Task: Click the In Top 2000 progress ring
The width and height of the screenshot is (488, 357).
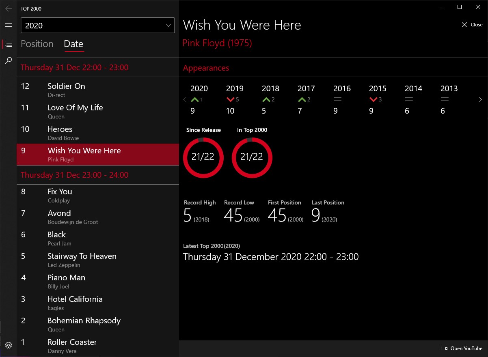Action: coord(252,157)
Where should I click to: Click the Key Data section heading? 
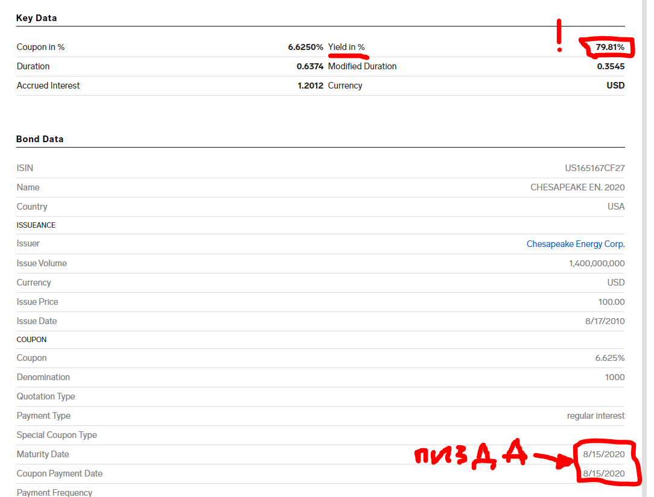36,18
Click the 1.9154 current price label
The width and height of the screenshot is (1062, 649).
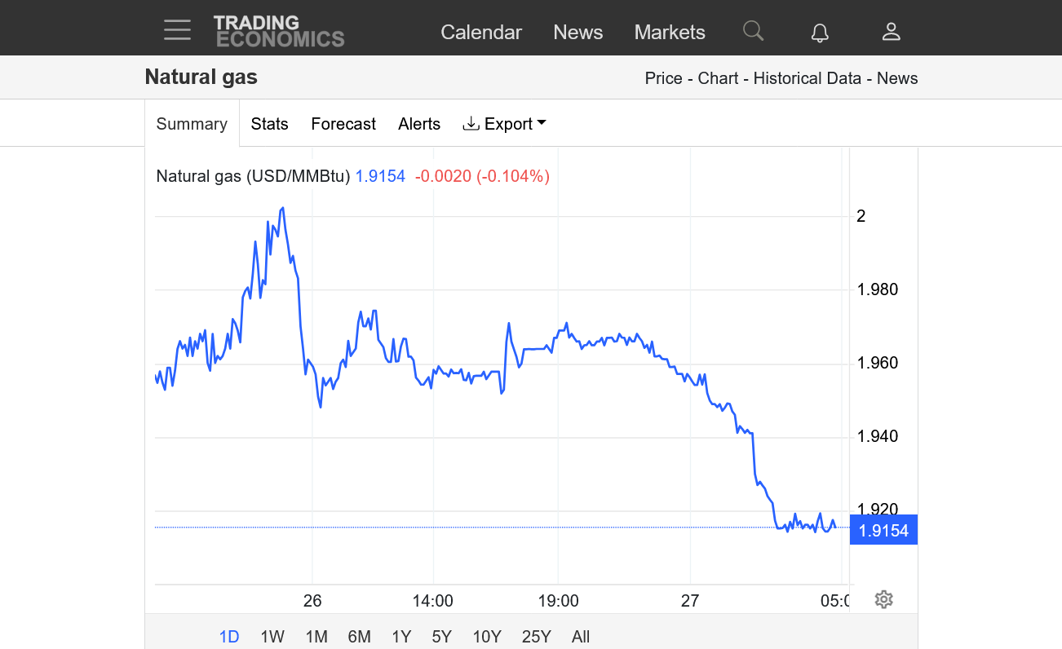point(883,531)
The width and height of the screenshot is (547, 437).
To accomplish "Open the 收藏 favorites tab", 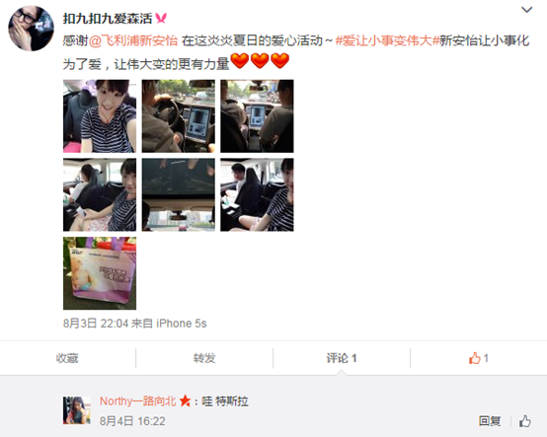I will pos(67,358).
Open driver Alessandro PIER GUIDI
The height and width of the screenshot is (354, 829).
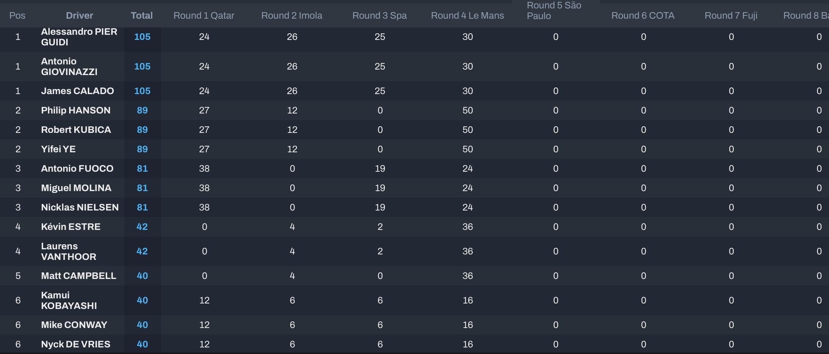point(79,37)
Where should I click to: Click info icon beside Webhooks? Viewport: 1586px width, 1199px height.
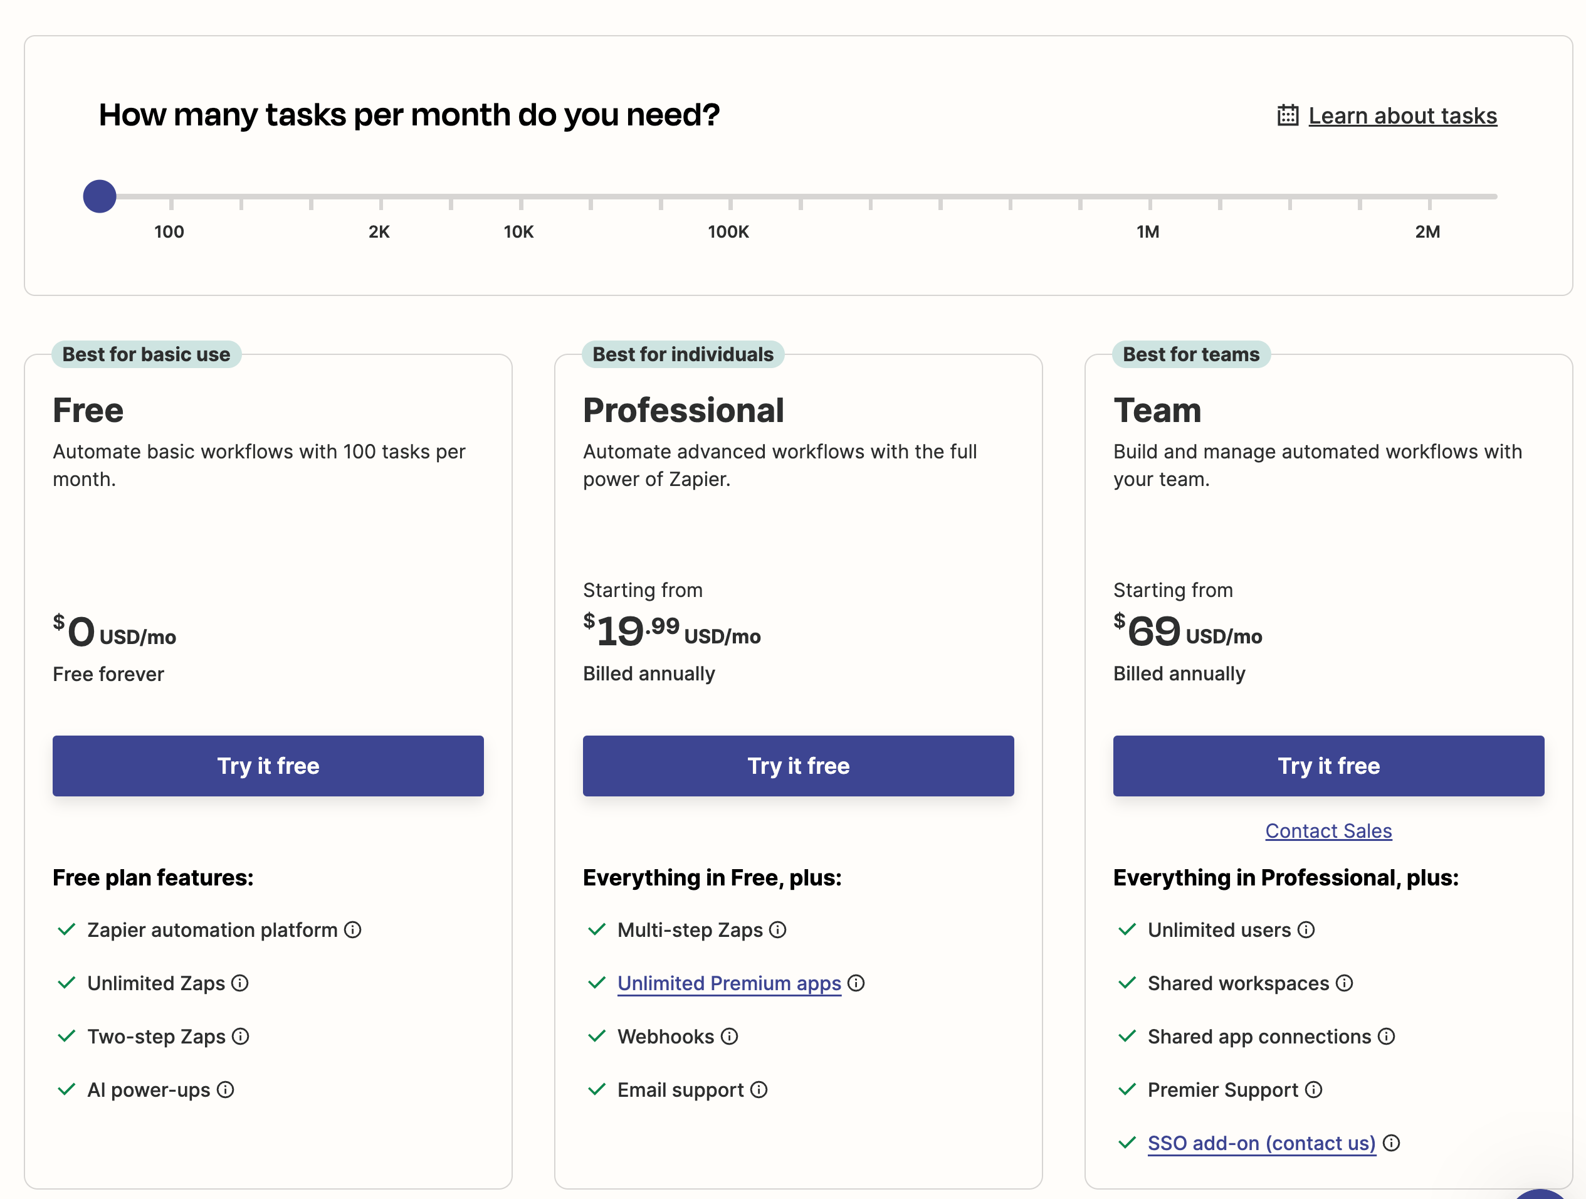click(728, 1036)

########################################

What the task asks: Rewrite the entries from the line containing "Where should I click to: Click info" through the last entry, replacing "Webhooks" with "Integrations" and leaving everything else unchanged. Leave the pictures out of your answer.

The solution:
Where should I click to: Click info icon beside Integrations? Viewport: 1586px width, 1199px height.
click(728, 1036)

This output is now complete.